We made UV protective clothing for XP
We have 3 different types of UV protect wear for XP patients
What is Xeroderma Pigmentosum = XP?
Xeroderma pigmentosum, commonly known as XP, is an inherited condition characterized by an extreme sensitivity to ultraviolet radiation (UVR), which is present in sunlight and may also be found in some types of artificial lighting. This condition mostly affects the eyes and areas of skin exposed to the sun. Xeroderma pigmentosum is associated with an increased risk of UVR-induced cancers. People with this condition often experience premature aging. Some affected individuals also have problems involving the nervous system.
The signs of xeroderma pigmentosum usually appear in infancy or early childhood. About half of affected children develop a severe sunburn after spending just a few minutes in the sun. The sunburn causes redness and blistering that can last for weeks. However, some children with xeroderma pigmentosum can tan normally.
By age 2, almost all children with xeroderma pigmentosum develop freckling of the skin in sun-exposed areas (such as the face, arms, and lips); this type of freckling rarely occurs in young children without the disorder. In affected individuals, exposure to sunlight often causes dry skin (xeroderma) and changes in skin coloring (pigmentation). This combination of features gives the condition its name.
This baby wears a face guard because he is an XP patient and gets a severe sunburn from UV rays after just a few minutes outside. The face guard is handmade by his mother, as they are not available on the market. However, the UV shielding rate is not reliable, so she lives his life with a sense of anxiety.
We decided to manufacture UV-cut garments in response to requests from patient guardians.
Most XP types in Japan are group A.
Patients suffer severe burns when exposed to ultraviolet light. They are also 2,000 times more likely to develop skin cancer than normal people.

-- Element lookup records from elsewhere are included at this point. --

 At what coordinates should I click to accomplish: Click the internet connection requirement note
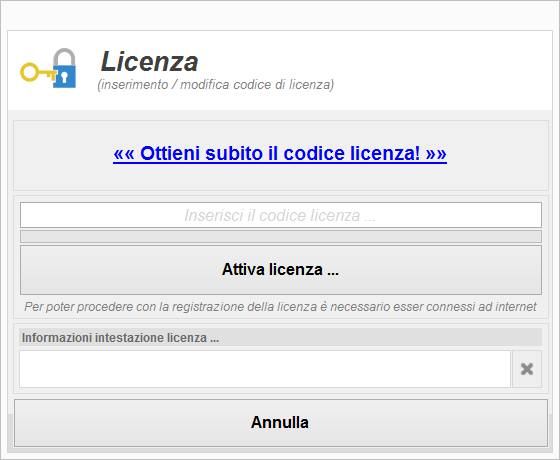click(280, 307)
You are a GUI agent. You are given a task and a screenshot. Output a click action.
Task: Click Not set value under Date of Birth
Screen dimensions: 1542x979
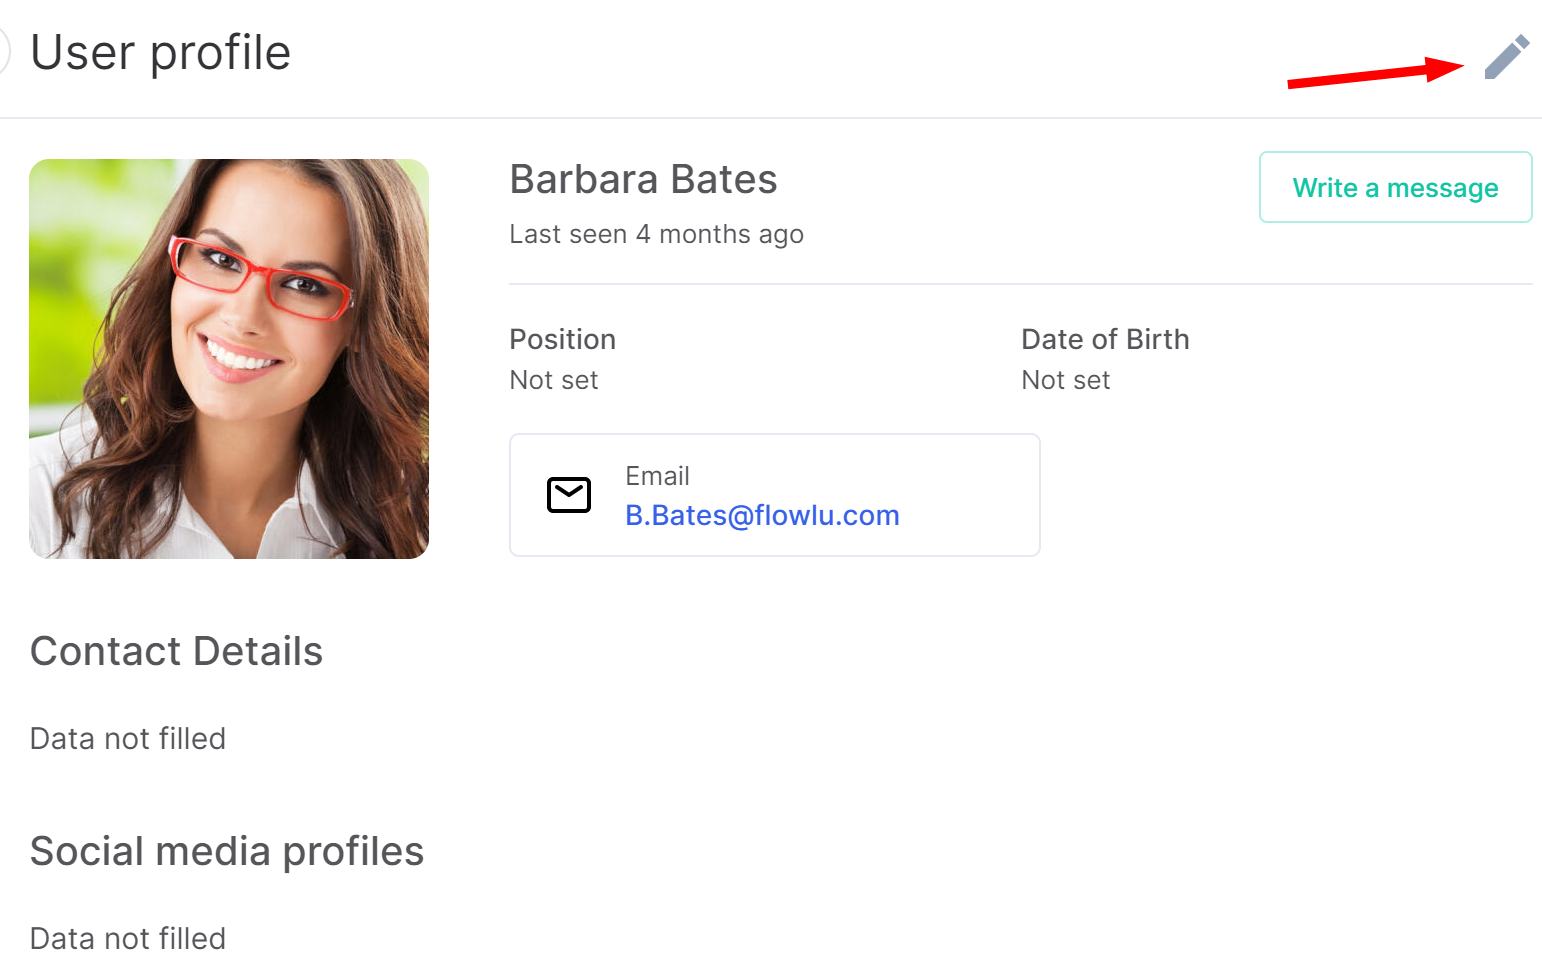[1066, 380]
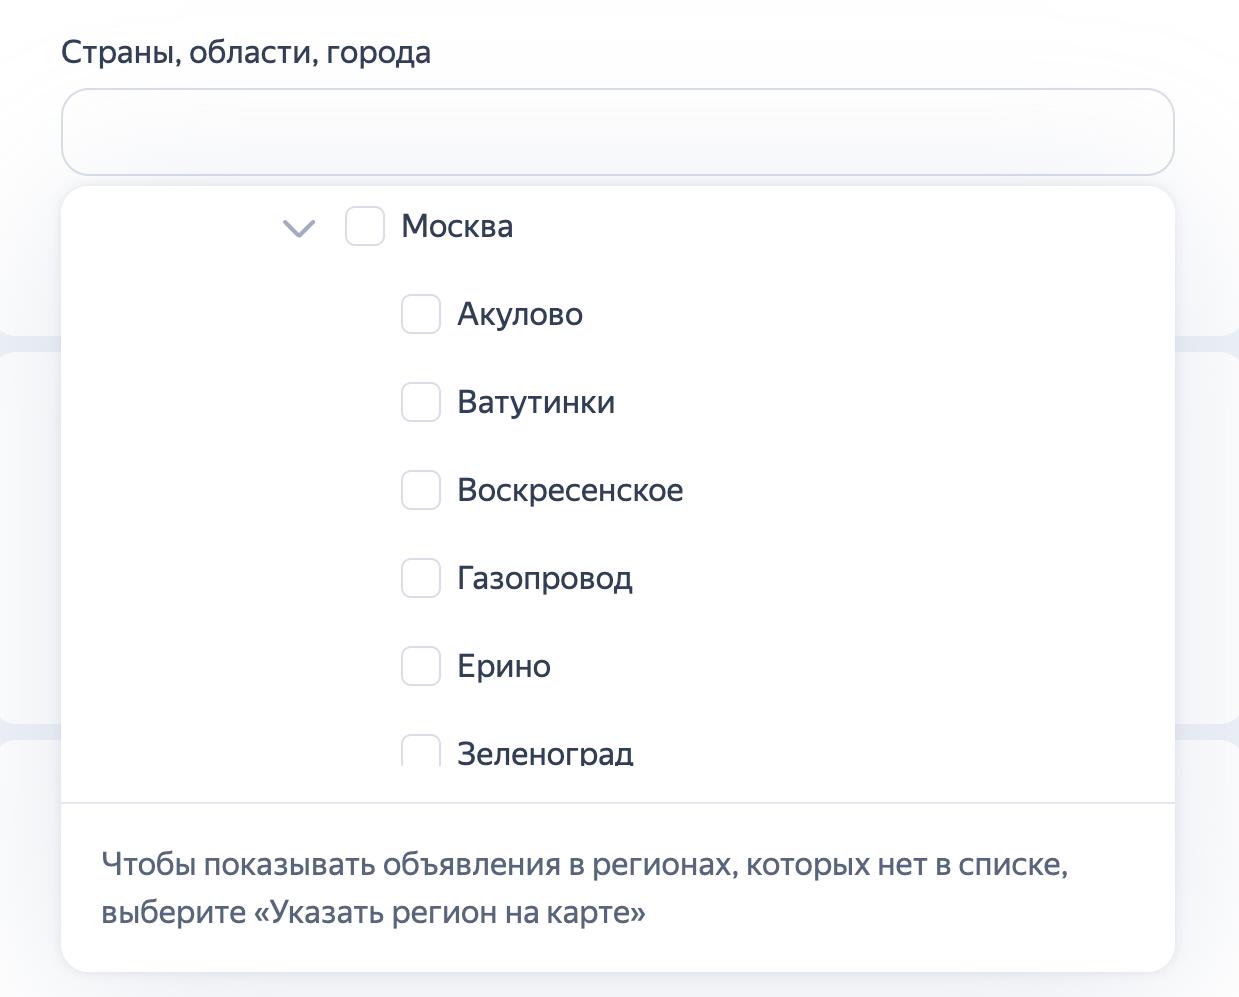Click the Акулово label text
1239x997 pixels.
coord(520,314)
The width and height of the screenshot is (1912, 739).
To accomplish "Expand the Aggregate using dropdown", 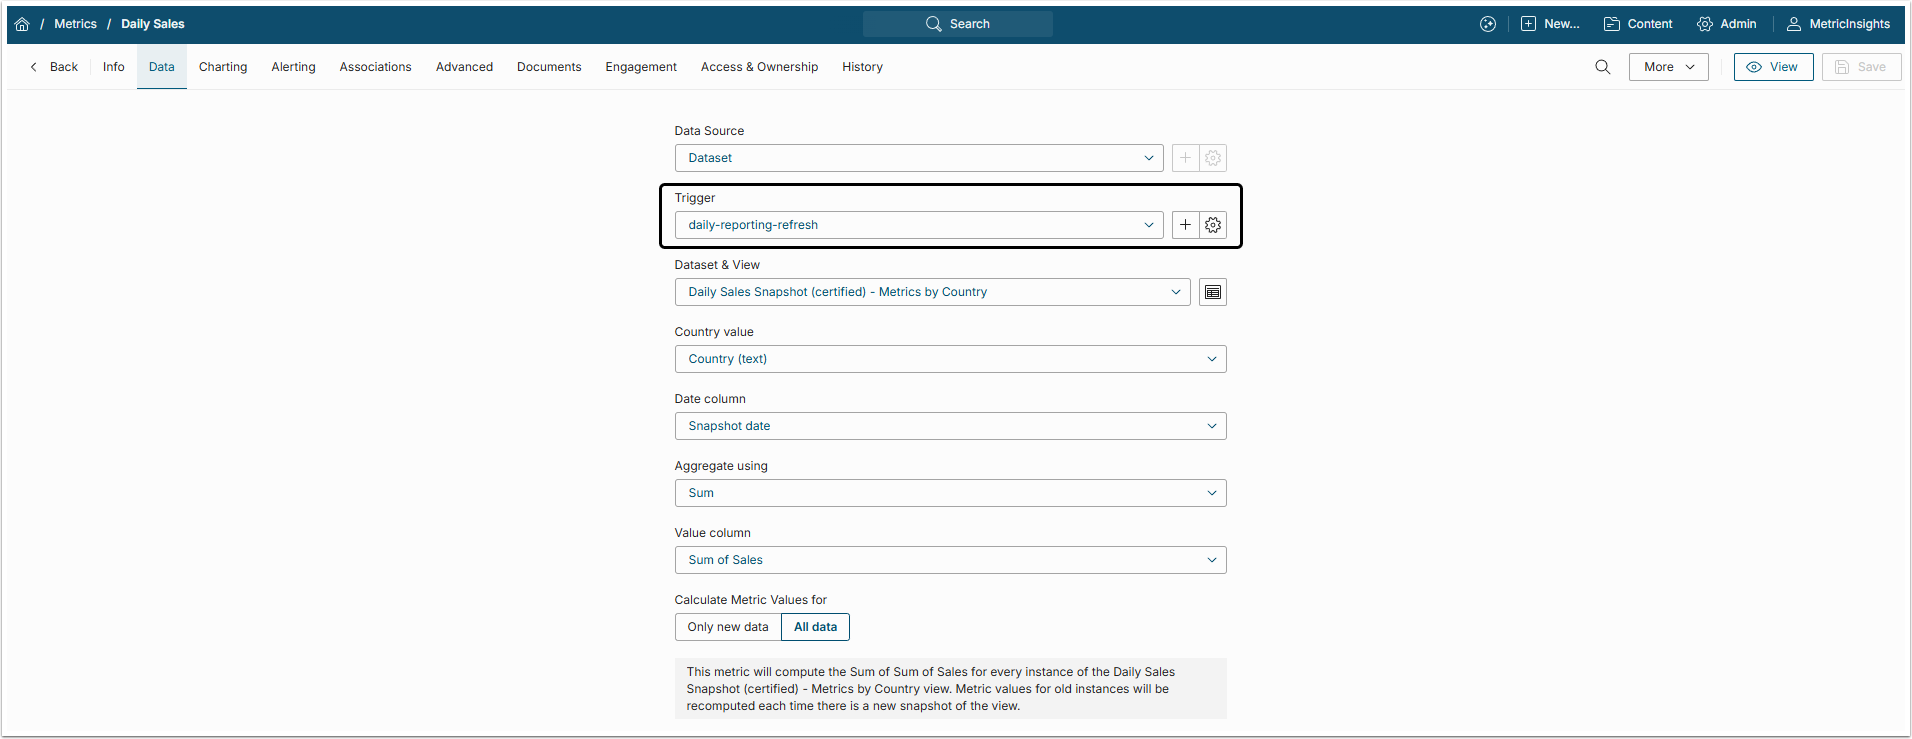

In addition, from around the age of 10, the disease is accompanied by neurological symptoms and a decline in motor skills.
The patient’s parents told us that they wanted him to participate in just one elementary school athletic event by the time he was about 10 years old, and that they wanted UV protective clothing that would give them peace of mind.
At the time, face guards were made of hard film, which would break and turn cloudy white when subjected to force, so they wanted something transparent, soft, and with a wide field of vision.
We were determined to create UV protective clothing that would completely cover the upper half of the body with just one piece of clothing, providing complete shielding.
Furthermore, since Japanese summers and athletic seasons are hot and humid, we wanted to create a clothing that would be comfortable enough to stay outside in for hours at a time.
Collaborators are scientists, dermatologists, and patient associations
The production of the product was supported by a company that provided materials that completely block UV rays, a company that produces air conditioning fans, scientists who advised on the production of measuring equipment to test the UV shielding of the materials, dermatologists, and patients’ associations.
I was in charge of designing clothes that were simple, easy to move in and out of.
This product is available in sizes from 120 cm (7 years old) to adult male. Of course, not only XP patients, but anyone with photosensitivity, skin cancer, lupus erythematosus, or collagen disease who cannot be exposed to UV light can purchase these products.
In addition, we are planning new easy-to-wear cape-type UV protective clothing for babies and kids, as well as front-opening UV protective clothing for adults.
These new products will be launched in January or February 2024.